Ahead of a UK tour and the release of his seventh LP, Quays News reporter Emily Ingram interviews musician and collaborative legend Barry Adamson…
From an ex-council block looming over the concrete spires of Salford shopping city, it’s not difficult to imagine how Greater Manchester has managed to inspire generations of poetically sombre artists. I was lucky enough to quiz one-such native this week: legendary collaborator and soundscape mastermind Barry Adamson.
Being of a bleak yet uniquely fruitful Moss Side background, self-taught musician Adamson has more than played his part in the formation of the infamous Mancunian music scene. Released in 1989, his faux film soundtrack debut ‘Moss Side Story’ shows a gritty hint of northern flair which remains to this day.
“I’m influenced by surroundings, but I’m also influenced by what the years have given me,” he admitted.
“Being a kid in Manchester, (there was) that thing, ‘everybody’s a bloody comedian’. That wealth of upbringing, whether it be the angle of things, the humour of things, how people get through life – that will always be with me.”
Yet, Adamson’s work stems far beyond his one-man back catalogue: a brief Buzzcocks stint coincided with his long-term participation as the bassist of their darkly brooding sister band, Magazine, pioneers in the post punk movement. In the years that followed, he worked alongside Nick Cave & the Bad Seeds and the king of surrealist cinema David Lynch in ventures that demonstrate his multifaceted nature.
Speaking warmly of his varying collaborators, he explained how they have propelled his solo career to new heights: “You learn from everybody, you pick things up.
“It’s like, for example, Nick (Cave) asked me on the last tour if I’d play a bit of keyboard – I’m not really a keyboard player per se. Now on my own stuff I’m playing it a little more. If he hadn’t said that, I wouldn’t go near it.”
His latest album, ‘Know Where to Run’ bears the fruit of this experimentation: it’s already been described by one critic as “free from musical restrictions and limitations”. Such a summary neatly applies to the unique cacophony of ‘Texas Crash’, an anecdotal track derived from Adamson’s recent experiences on the road.
“There actually was a crash on the highway in front of us,” he explained. “There were police everywhere.
“I had this sort of European synth – what do you call it – a sequence synth, with all these notes going along. Then I thought about what happened in Texas, I thought, ‘how could I bring these two together?’” Humming the tune in illustration, he dismantled the song with dramatic ease to show how his influences affected the process.
“I played on 50s rockabilly music a little bit towards the end, where a ghost on the highway comes back and says the words ‘texas crash’”.
With simplistically eerie compositions like ‘Texas Crash’, it’s clear that Adamson is an artist who often transcends the realms of music and cinema, combining the two to create a visceral experience. In many cases, his work can be viewed as just that – an experience – rather than simply another film or album.

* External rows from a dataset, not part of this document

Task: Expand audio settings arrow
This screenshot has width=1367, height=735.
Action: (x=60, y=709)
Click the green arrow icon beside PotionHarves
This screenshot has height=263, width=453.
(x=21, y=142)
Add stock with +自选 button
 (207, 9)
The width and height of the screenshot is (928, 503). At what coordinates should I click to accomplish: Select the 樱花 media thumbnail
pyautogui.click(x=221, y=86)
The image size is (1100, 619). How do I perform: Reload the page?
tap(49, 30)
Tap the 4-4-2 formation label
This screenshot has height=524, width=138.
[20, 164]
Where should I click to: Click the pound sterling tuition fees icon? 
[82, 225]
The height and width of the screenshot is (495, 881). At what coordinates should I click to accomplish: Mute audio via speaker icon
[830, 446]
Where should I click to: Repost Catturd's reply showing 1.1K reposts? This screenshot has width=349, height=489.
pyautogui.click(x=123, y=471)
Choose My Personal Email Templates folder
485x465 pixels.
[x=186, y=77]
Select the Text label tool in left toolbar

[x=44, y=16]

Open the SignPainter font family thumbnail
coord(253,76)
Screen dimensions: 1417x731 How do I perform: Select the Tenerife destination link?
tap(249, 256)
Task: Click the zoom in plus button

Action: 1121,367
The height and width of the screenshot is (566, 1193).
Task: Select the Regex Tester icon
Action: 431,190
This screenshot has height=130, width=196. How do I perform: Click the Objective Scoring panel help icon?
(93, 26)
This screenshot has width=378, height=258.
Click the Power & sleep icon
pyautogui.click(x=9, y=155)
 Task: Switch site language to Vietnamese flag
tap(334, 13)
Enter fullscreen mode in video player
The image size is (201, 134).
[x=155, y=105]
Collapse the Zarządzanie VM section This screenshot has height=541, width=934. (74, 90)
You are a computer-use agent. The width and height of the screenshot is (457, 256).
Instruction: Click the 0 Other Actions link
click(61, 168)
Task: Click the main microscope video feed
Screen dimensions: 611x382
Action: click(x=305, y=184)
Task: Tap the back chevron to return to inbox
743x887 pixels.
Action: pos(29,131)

Of course, he plans to take his latest efforts onto the road with him next month, paying a visit to Manchester’s Deaf Institute for an essential homecoming gig. Hinting towards future enterprises, our conversation closes on the theme of musical independence.
“After this tour, I’m off to America and do a few things. Then I want come back and play without my band, just me – sort of Jack Garratt style – going around record stores.”